Some thoughts on designing Sokoban levels

The rules for playing Sokoban are quite easy, as I explained in an earlier article. Designing a technically valid Sokoban level, that’s also easy. Designing a technically valid Sokoban level that has an interesting solution, that’s a bit more difficult.

Sokoban level Seemingly Hard №10
Seemingly Hard №10, game in progress.

From the rules for playing the game, we can extrapolate some rules for designing levels:

  • There should be exactly as many goals as there are boxes, e.g., if a level has ten boxes, it should also have ten goals for the boxes, not nine, not eleven, not any other number.

It’s reasonable to expect a dedicated Sokoban level editor (like the one in Sokoban YASC) to enforce the one-to-one ratio of boxes-to-goals, and the presence of the player token.

However, we should not expect a Sokoban level editor subprogram to detect that a level is unsolvable. Though I do think it’s reasonable for websites that publish Sokoban levels to require the author to submit a solution before publishing.

The difficulty of Sokoban levels ranges from very easy to very hard. If a level is way too easy, the player might feel disappointed upon solving it, because they were expecting a challenge.

But if a level is way too hard, to the point that the player wonders if the level has any solution at all, they might just give up. We shouldn’t ask people to invest their time in a game that will mostly only frustrate them.

One thing that makes a Sokoban level particularly frustrating is when it seems to require you to perform an extremely long sequence of steps to solve but you really have no idea whether you’re on the right track or not.

So medium would seem to be the ideal level of difficulty. The player can feel some measure of satisfaction in having solved the puzzle, without having had to yank their hair out to do it.
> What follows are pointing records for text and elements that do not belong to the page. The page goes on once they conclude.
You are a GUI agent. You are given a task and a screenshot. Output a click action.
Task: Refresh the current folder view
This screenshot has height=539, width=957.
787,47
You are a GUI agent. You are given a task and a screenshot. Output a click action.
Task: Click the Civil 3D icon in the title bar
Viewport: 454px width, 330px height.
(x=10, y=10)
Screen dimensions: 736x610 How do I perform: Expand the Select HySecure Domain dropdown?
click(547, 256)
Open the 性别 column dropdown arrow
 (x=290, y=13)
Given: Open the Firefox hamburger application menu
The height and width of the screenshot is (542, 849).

Still, I think there is some value to making very easy levels and very difficult levels. So I did. I made three sets of ten levels each: extremely easy, seemingly hard (but actually medium) and what I thought would be frustratingly difficult (but honestly also medium).

Extremely easy levels

I figured I should start by making some easy levels. But extremely easy. As in the only way you could fail to solve it is if you stall. The only way to make these levels difficult is by enforcing a time limit. It would have to be a very tight limit, like maybe five or ten seconds.

Another gimmick I decided on was that there would be ten levels in the set. The first level would only have one box and one goal, the second level would have two boxes and two goals, the third level would have three boxes, and so on and so forth.
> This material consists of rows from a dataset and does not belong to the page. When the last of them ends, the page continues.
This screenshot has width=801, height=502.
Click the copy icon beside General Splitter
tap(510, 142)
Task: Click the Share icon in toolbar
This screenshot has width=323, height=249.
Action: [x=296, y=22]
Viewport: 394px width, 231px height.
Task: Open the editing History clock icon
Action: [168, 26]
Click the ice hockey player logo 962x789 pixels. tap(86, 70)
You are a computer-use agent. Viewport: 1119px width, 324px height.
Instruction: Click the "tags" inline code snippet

I didn’t realize it until later that the first extremely easy level I came up with is a mirror version of the Sokoban YASC dummy level that YASC makes when you have it create a new level. There is only one possible move, and that move pushes the box into its goal, thus solving the level.

In the second level, there are two possible first moves, either of which will push one of the boxes into its goal. Then, if you want, you can dawdle, by moving back and forth between the starting position and the position previously occupied by the box you just pushed into a goal.

Note however that YASC doesn’t count such simple dawdling as additional moves. When you finally push the opposite box into the other goal, YASC records the solution as three moves and two pushes.

The third and fourth levels are pretty much like that. Avoiding monotony in the design of these levels is starting to become a challenge. For the fifth level, I tried a few different things but rejected them because they introduced the possibility of obvious deadlocks.

I finally came up with something that looks different from the previous levels but is still impossible to mess up. And it introduces a way to solve inefficiently without obvious dawdling. The obvious solution is in six moves with five pushes, but it’s also possible to solve it in nine moves.

The sixth level is another one of those that you can dawdle in without Sokoban YASC counting it against you. In the seventh level, though, like in the fifth, inefficient solutions are possible.

The best solution for this one is sixteen moves and seven pushes, but an inefficient solution of 36 moves and seven pushes is also possible. The eighth, ninth and tenth levels are built along similar lines.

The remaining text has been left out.